So, be sure that you do your homework before recommending anything to your listeners or clients. Try the product or service yourself, and experience the consequences of your advice on yourself before you give it to others. Study the product or advice, feel it with your own five senses; talk to other people who have experienced and bought it. Make sure that you are recommending a high quality advice or product that comes from you or your associates who offer great advice or service. Following through your advice or service for ten years may result in conditions when your reputation or moral authority will work for you and your progeny for two hundred years. Thus, spending your intrinsic energy in a simple arithmetical progression would provide you with the extrinsic force in geometric progression. Therefore, do not ever promote something that would hurt your reputation!

Aristotle: I will try, but the majority of people are not accustomed to live their entire lives on high principles, though they are intrigued and awed by the good things happening in the lives of certain "exceptional" individuals and organizations that were promoting those principles. They admire such personal strength maturity, such family unity and teamwork, such adaptive organizational culture. And their immediate request is very revealing of their basic model of living. "How did you accomplish that? Teach me the techniques." What they are really asking for -- "Give me some quick fix advice or solution that will relieve the pain in my present situation". And they would find the snake oil merchants who would teach them that all the pain derives from the external things.

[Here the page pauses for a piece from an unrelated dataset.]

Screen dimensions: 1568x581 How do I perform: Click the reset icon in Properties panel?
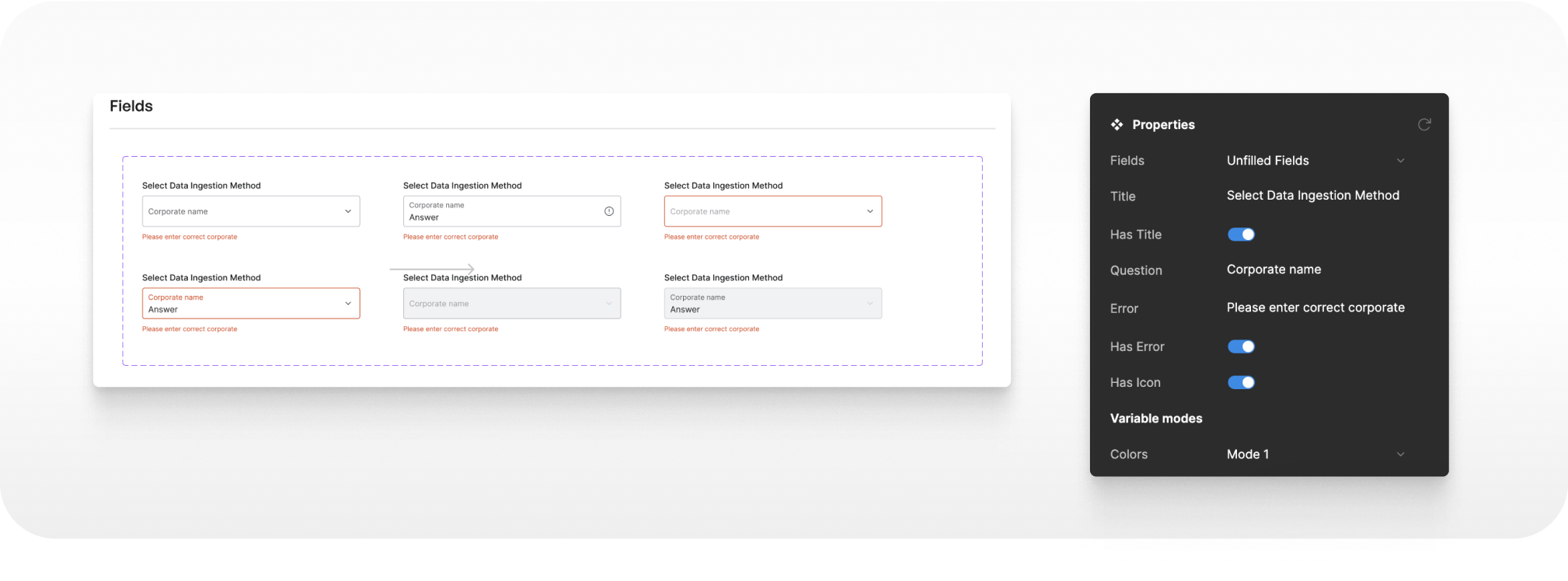point(1423,124)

In a short run, skills and techniques might appear to work, cosmetically eliminating some of the acute problems through social placebo. However, the underlying chronic intrinsic condition remains, and soon, acute symptoms would re-appear and the pain would become unbearable. The more people concentrate their attention on their acute pain and its quick fix through the external things, the more that approach contributes to the underlying intrinsic condition. The majority of the people perceive the majority of their problems as coming from the outside; and this way of perception is one more problem for them. Thus, the impact of preferring Personality over Character takes its toll on all organizational levels of humankind -- in a family, in an institution, in a State, and in an Empire.

Plato: What you just said is even more precise that I wanted to say. Look at some letters of my prospective disciples -- they all pointed in the direction, you just described so clearly.

--My marriage has gone flat. We don't fight or anything; we just do not love each other anymore. We've gone to counseling we've tried a number of things, but we just can't seem to rekindle the feeling we used to have. The propagandists of the personality psychology tell me there must be some new book or some support group where people get all their feelings out that would help my wife understand me better. Or maybe that it's useless, and only a new relationship will provide the love I need. But is it possible that my spouse isn't the real problem? Could I be empowering my spouse's weaknesses and making my life a function of the way I'm treated? Do I have some basic model of life with my wife in our different stages of development, and how our age influences our mutual love and understanding?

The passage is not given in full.